--- Extract to read Enclosed Below ---

Politics, Business & Culture in the Americas

Photo Essay: Venezuela’s Deepening Crisis

Reading Time: 2 minutesVenezuelans cope with hunger, disease and separation from their families.
Reading Time: 2 minutes

Alvaro Fuente/Nurphoto/AFP

Reading Time: 2 minutes

This article is adapted from AQ’s print issue on Venezuela after Maduro. 


4 out of 5 public hospitals are facing shortages of medicine and equipment
Jesús Morales, an HIV patient, lies on a bed in the Central University of Caracas. Approximately 80 percent of people with the virus do not receive proper treatment. 

Because of poor management and a lack of spare parts, many hospital rooms are abandoned, such as this one in eastern Venezuela.


8.2 million Venezuelans skip at least one meal per day. 
A crowd clamors for food in Caracas

There was a 145 percent increase in malaria between 2015 and 2017. Venezuela is one of four countries in the world in a state of alert over the disease
With good jobs scarce, some Venezuelans scour sewage-contaminated waters such as these in Caracas, looking for bits of gold and silver.

--- End of Enclosed Extract to read ---
--- Source material Enclosed Below ---

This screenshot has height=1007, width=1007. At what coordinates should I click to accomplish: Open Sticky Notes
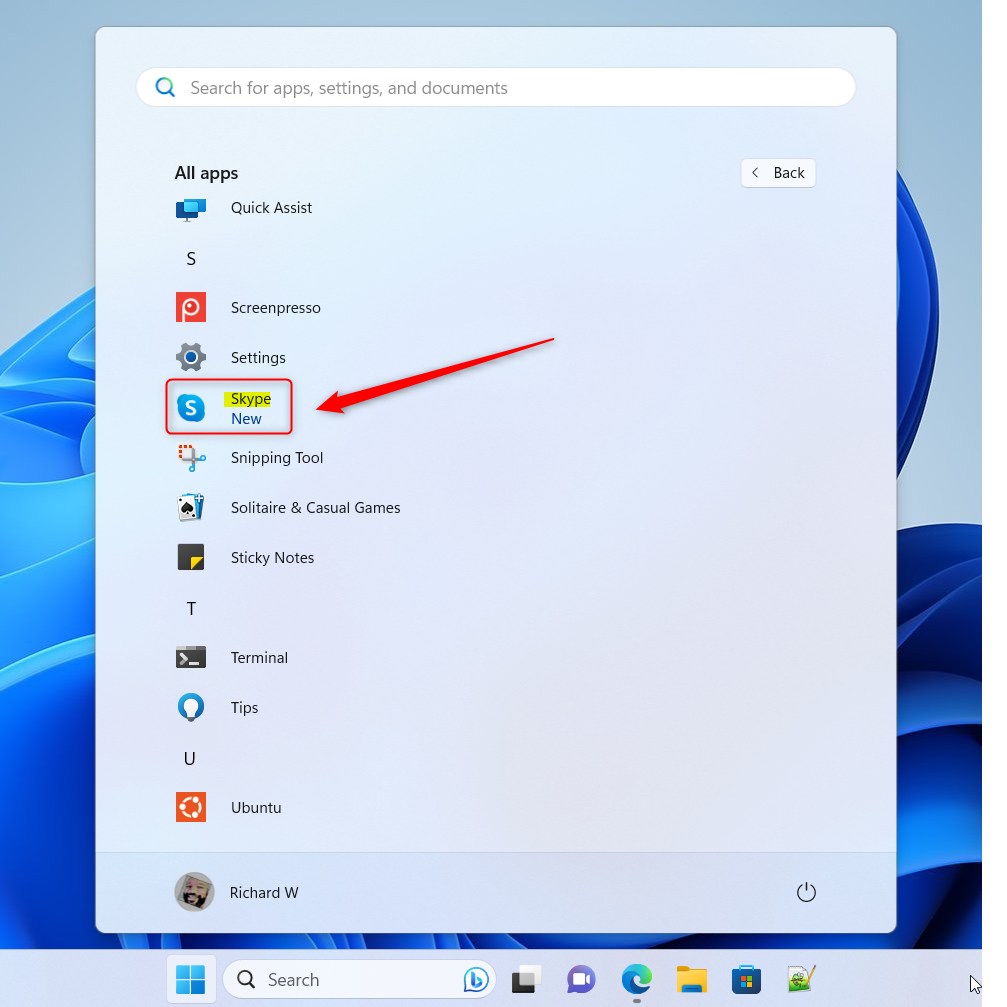[272, 557]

--- End of Enclosed Source material ---

**Exercise instructions**
Write out, word for word, the passage of the photo essay on Venezuela's crisis from "This article is" to "meal per day.".

**Answer for the task**
This article is adapted from AQ’s print issue on Venezuela after Maduro. 


4 out of 5 public hospitals are facing shortages of medicine and equipment
Jesús Morales, an HIV patient, lies on a bed in the Central University of Caracas. Approximately 80 percent of people with the virus do not receive proper treatment. 

Because of poor management and a lack of spare parts, many hospital rooms are abandoned, such as this one in eastern Venezuela.


8.2 million Venezuelans skip at least one meal per day.